## Action item
In this exercise, return only the lines that run from the line with "Instruction: Click the Predict button" to the end of the entries below, both included. Pictures are not copied.

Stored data
/---
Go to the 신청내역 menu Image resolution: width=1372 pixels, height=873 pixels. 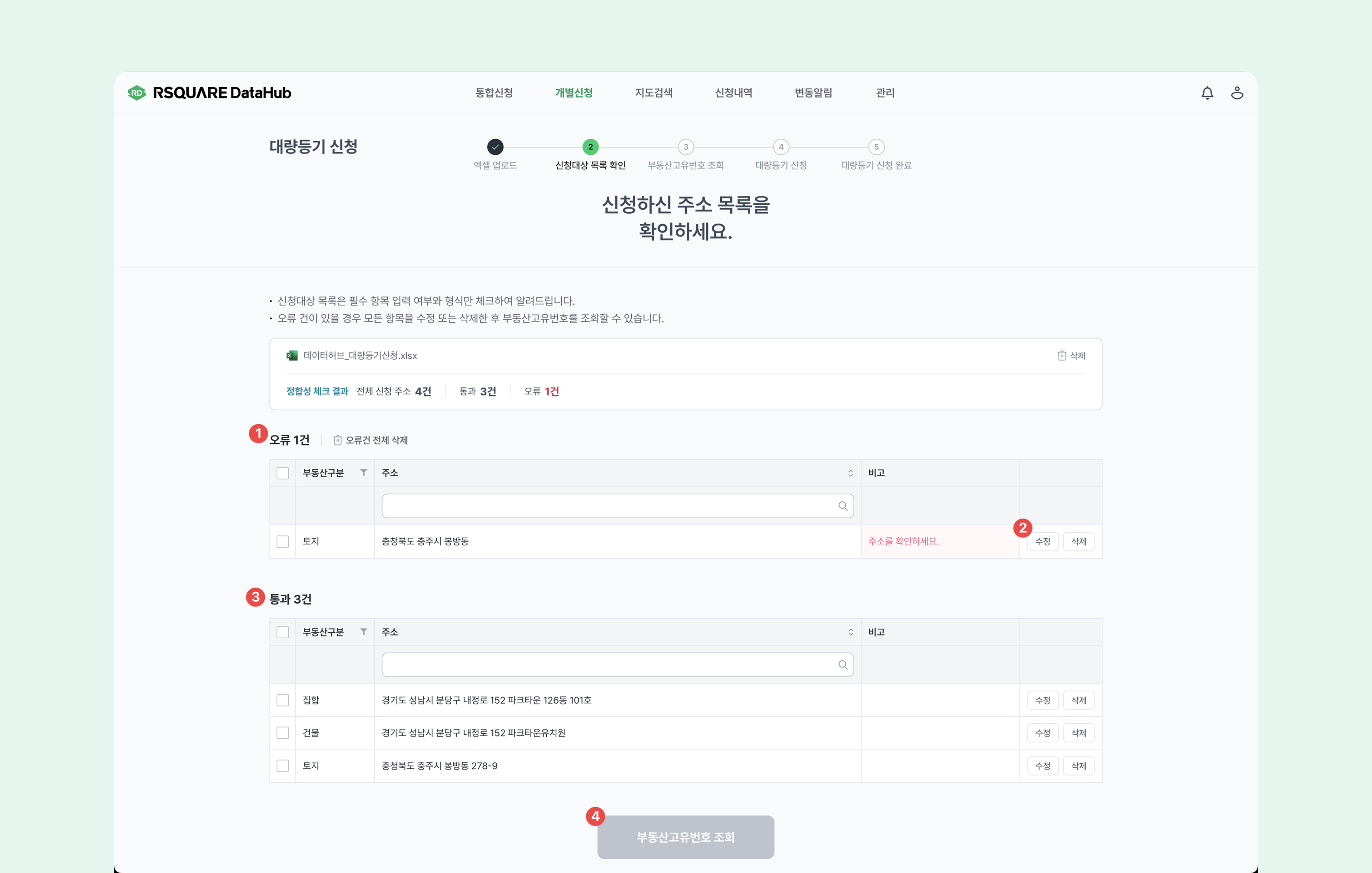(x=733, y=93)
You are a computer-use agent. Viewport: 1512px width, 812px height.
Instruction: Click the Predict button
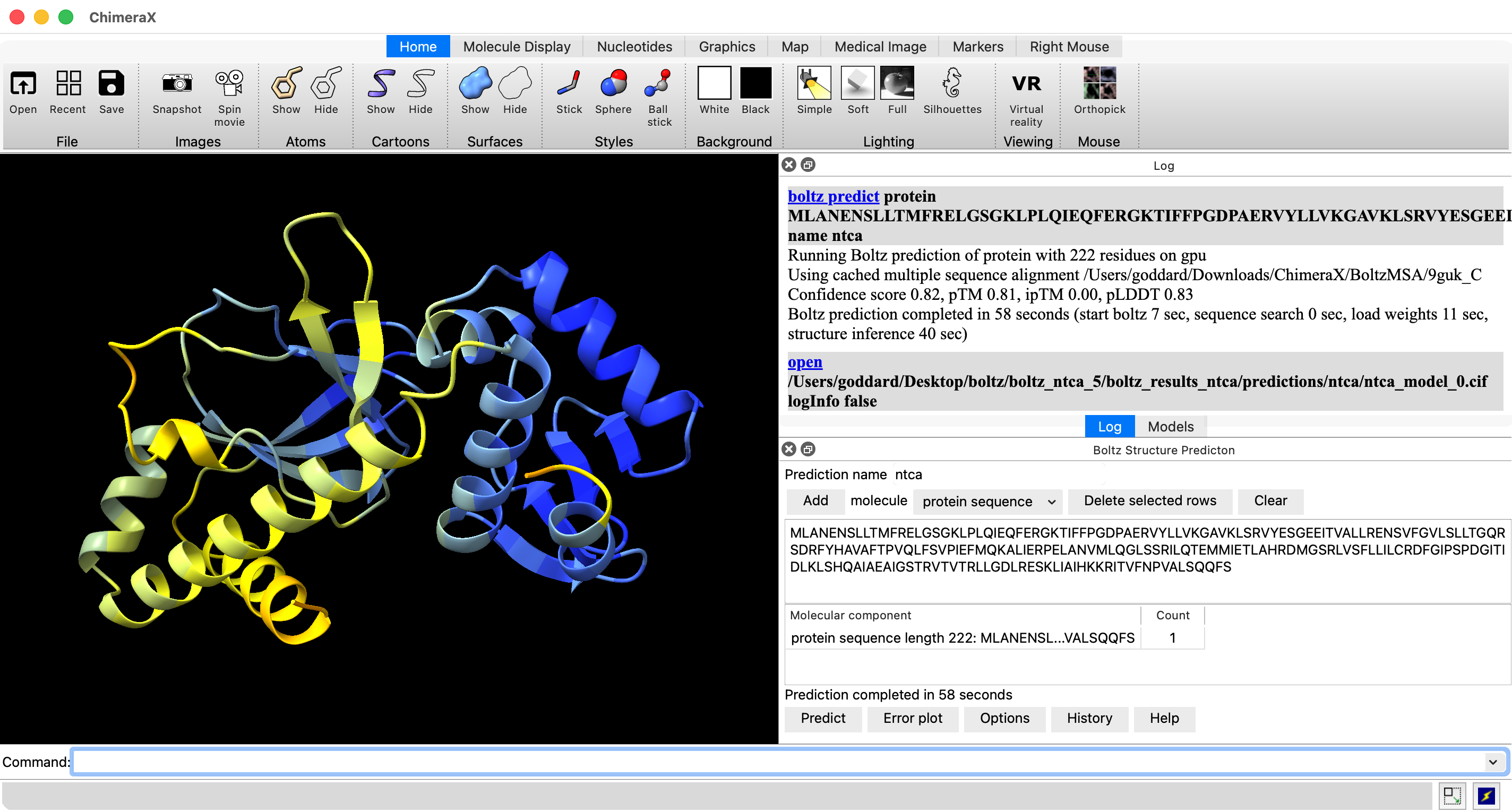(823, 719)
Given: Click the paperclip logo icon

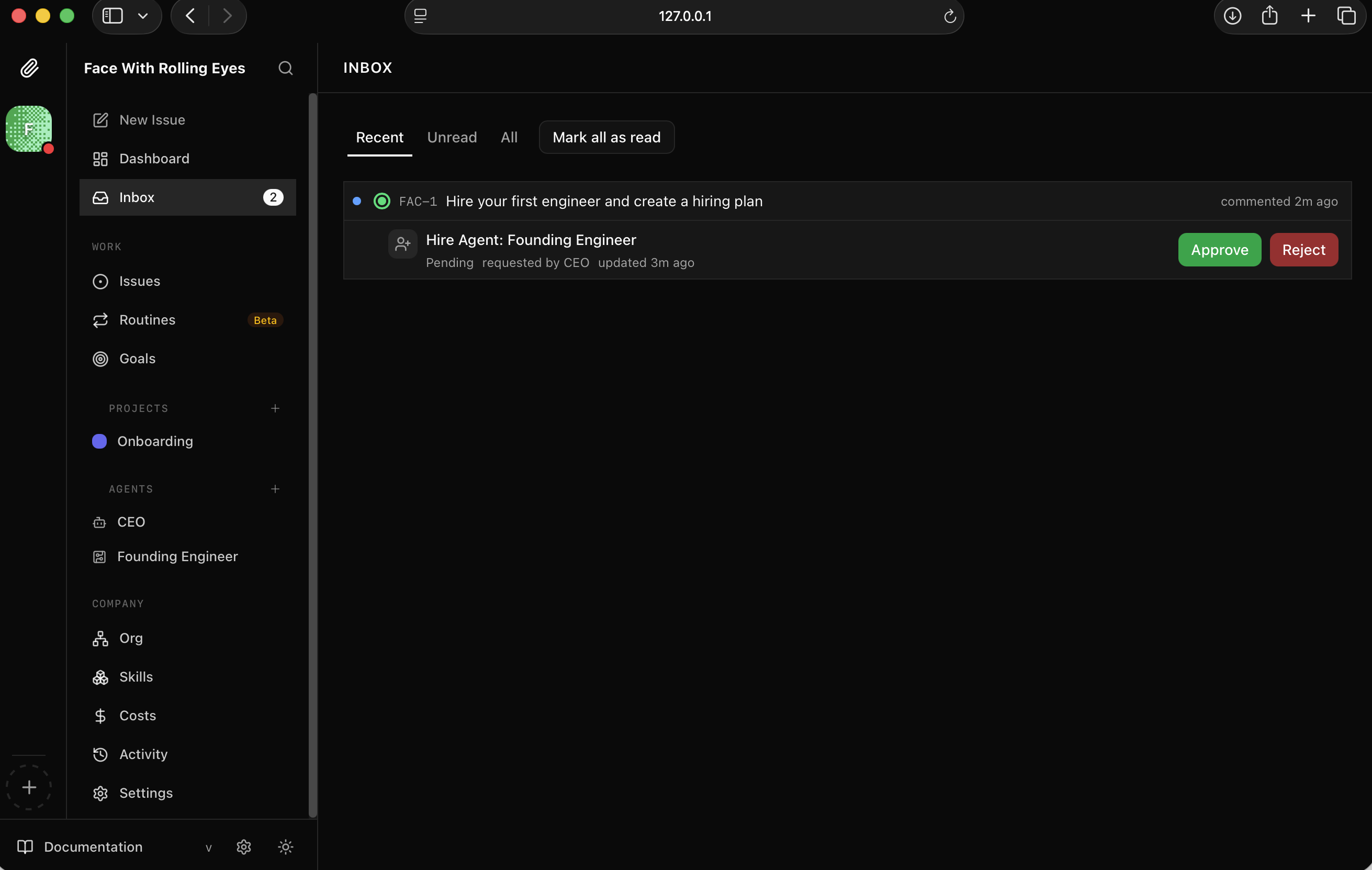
\---
## Completed task
Instruction: Click the Predict button
(823, 719)
Given: Click the paperclip logo icon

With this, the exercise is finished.